- tags
- Optimization, Algorithm

## Fixed learning rate

The simplest way to apply the gradient descent algorithm on a function \(g\) convex and $L-$smooth on \(\mathbb{R}^d\) is to use the parameter update:

\[ \theta_t = \theta_{t-1} - \gamma g'(\theta_{t-1}) \]

## Line search

Another common way to apply the gradient descent algorithm with non fixed learning rate is to use line search at each step. This corresponds to searching for the best \(\gamma\) to use in \(\theta_{} + \gamma \Delta\theta\) (in gradient descent, \(\Delta\theta = - g'(\theta)\)).

### Exact line search

For exact line search, we take \(\gamma = \arg\min_{s\geq 0} g(\theta + s \Delta \theta)\). This method is used when the cost of minimizing the function above is low compared to computing the search direction \(\Delta\theta\).

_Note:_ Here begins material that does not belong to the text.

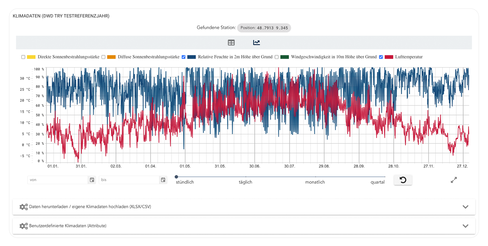Viewport: 488px width, 246px height.
Task: Uncheck Relative Feuchte checkbox
Action: tap(184, 57)
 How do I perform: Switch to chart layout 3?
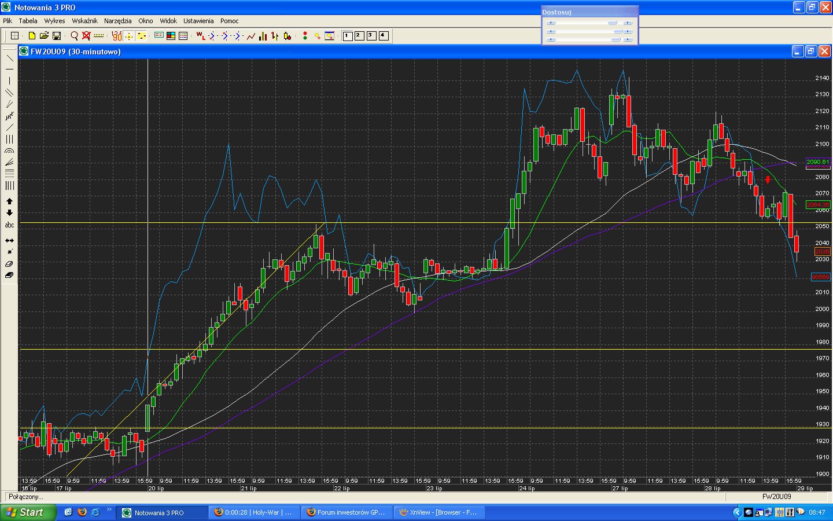pos(371,36)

### Backtracking line search

This is an algorithm for inexact line search. It depends on two parameters \(0 < \alpha < 0.5\) and \(0 < \beta < 1\). It is composed of one step which is run until the following condition is verified

\[ g(\theta + t \Delta \theta)> g(\theta) + \alpha t \nabla g(\theta)^T \Delta\theta \]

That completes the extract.